YOUR OBJECTIVE — Reproduce everything from "Togo is an agricultural" down to "out of poverty." in the text below on the youth trades training and the Lome chapter's school work in Togo, keeping every word and punctuation mark unchanged.
— start of DOCUMENT TEXT —
Since its inception, the project has trained nearly 800 young people in the trades of tailoring, hairdressing, soap making and construction.  The beneficiaries of this project are not only the individuals who attend, but also the entire region. Young people with the skills to work are helping improve the local economies and improve outcomes that help developing areas stabilize.

 

Togo is an agricultural state with a young economy and a government still developing much of the infrastructure for long-term stability.  The Lome chapter addresses their local need by partnering with local schools to provide school supplies for orphans and provide materials for the schools.  This year, the chapter will be building desks for local schools to increase access to education.  Their project empowers young people to contribute to the future development of their community and provides resources for schools that at this time are unavailable from the government.  As a direct result of their involvement, more children are able to attend school and lift their families out of poverty.
— end of DOCUMENT TEXT —
— start of DATA EXCERPT —
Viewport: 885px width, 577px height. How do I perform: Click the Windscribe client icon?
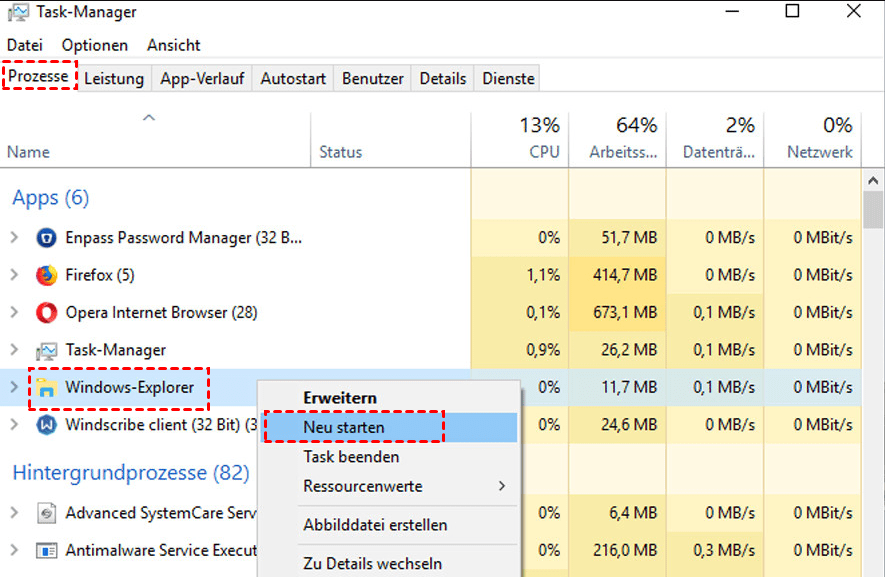46,425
— end of DATA EXCERPT —
FINAL ANSWER —
Togo is an agricultural state with a young economy and a government still developing much of the infrastructure for long-term stability.  The Lome chapter addresses their local need by partnering with local schools to provide school supplies for orphans and provide materials for the schools.  This year, the chapter will be building desks for local schools to increase access to education.  Their project empowers young people to contribute to the future development of their community and provides resources for schools that at this time are unavailable from the government.  As a direct result of their involvement, more children are able to attend school and lift their families out of poverty.